The royal said nothing, but raised a claw to stop Fiora from explaining further. He reached to his head where his horns were adorned and clasped the end of the largest one. In a single motion he snapped it, wincing greatly even though he only gave a meek grunt. The hippalektryon and manticore didn't react, unaware of the importance of the act, but his follower spouted protest at the act instantly.

"But my lord, you horns are-"

The royal cut him off. "They are for grandiose posturing and empty shows of strength. Should any monster question House Stormbreed for a petty ornament, I will remind them why my family flies over half of the griffin lands."
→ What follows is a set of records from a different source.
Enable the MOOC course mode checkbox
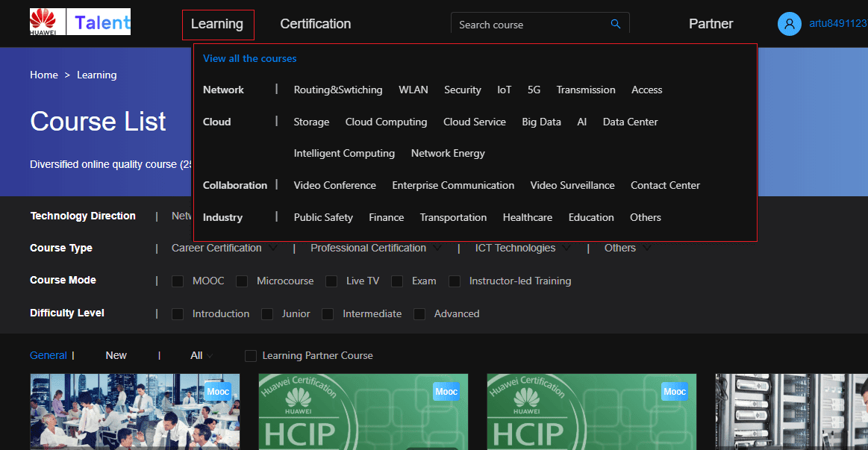This screenshot has width=868, height=450. pos(178,281)
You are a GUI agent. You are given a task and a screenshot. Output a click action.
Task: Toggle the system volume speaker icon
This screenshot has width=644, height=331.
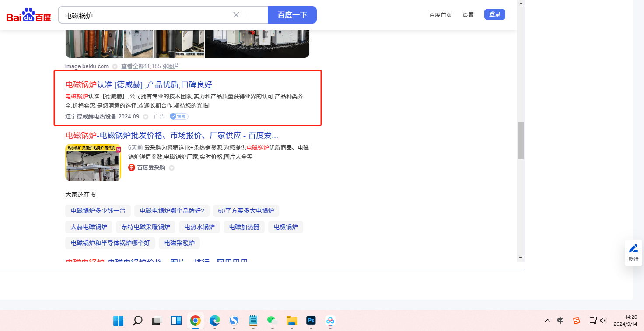(603, 321)
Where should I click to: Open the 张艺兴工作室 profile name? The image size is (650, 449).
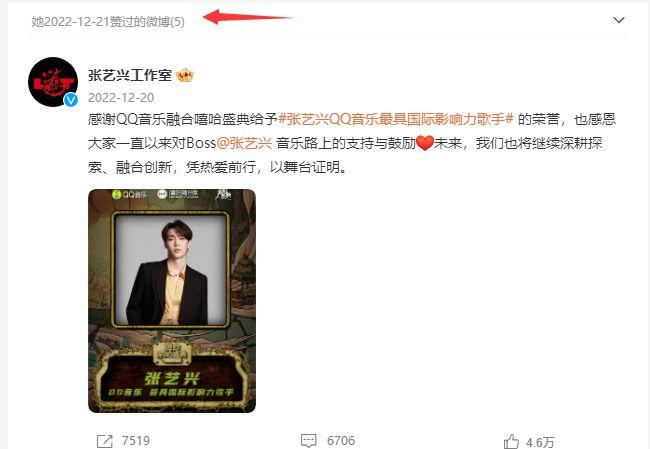pos(130,75)
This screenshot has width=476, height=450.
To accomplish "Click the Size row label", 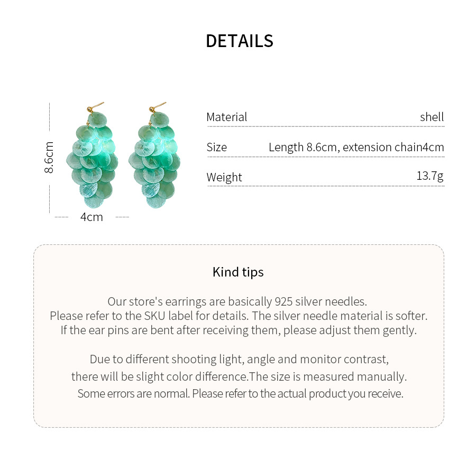I will (x=216, y=147).
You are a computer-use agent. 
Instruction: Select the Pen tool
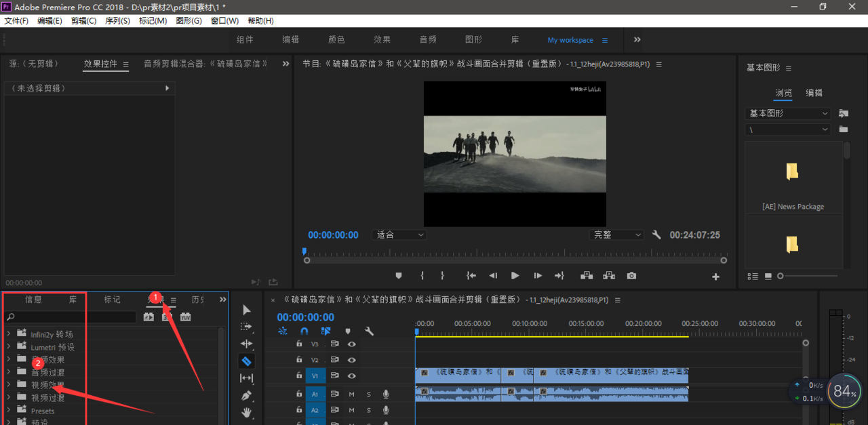point(246,395)
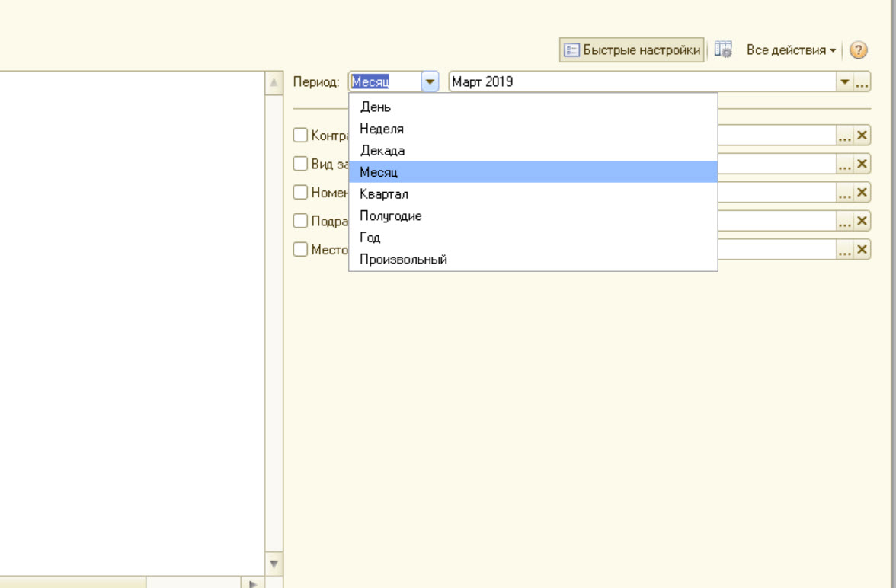This screenshot has height=588, width=896.
Task: Expand the Март 2019 date dropdown arrow
Action: (x=844, y=82)
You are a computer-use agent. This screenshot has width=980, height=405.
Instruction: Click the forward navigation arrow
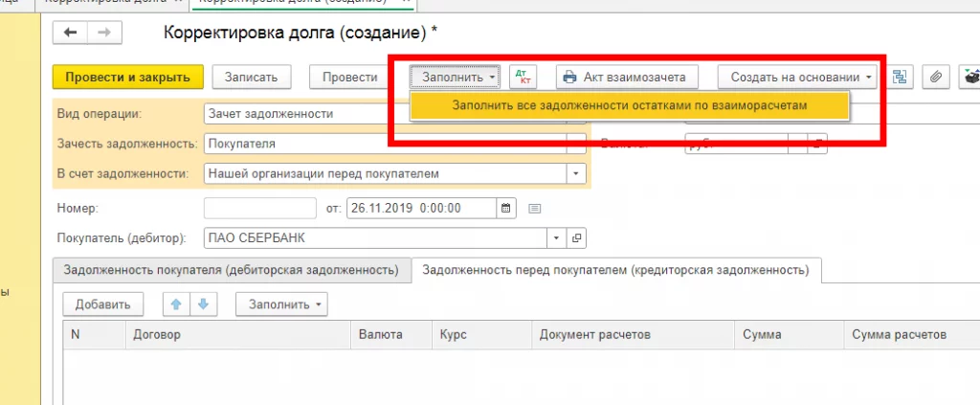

Fiora looked at the horn the royal tossed to the ground at the edge of her shield. She lowered her shield and picked up the horn, examining the point where it broke.

"Five centimeters from the base, just enough so it'll grow back," she mentioned.

The royal nodded. "I don't intend on crippling myself for a hunter."

"I must admit," Fiora confided, "I try not to kill sentient monsters when they want to live in peace. What happens between your houses is none of my concern. Just promise you'll hunt something other than ponies."

"Plenty of other game further west," the royal agreed, reverberating his chest and commanding his beasts. His griffin took to the sky, scouting their path ahead, followed by the two others.

"I hope you are paid handsomely for my horn," the royal squawked at Fiora as it began to flap and take off with its entourage. "It's a cut above the usual beasts on this continent."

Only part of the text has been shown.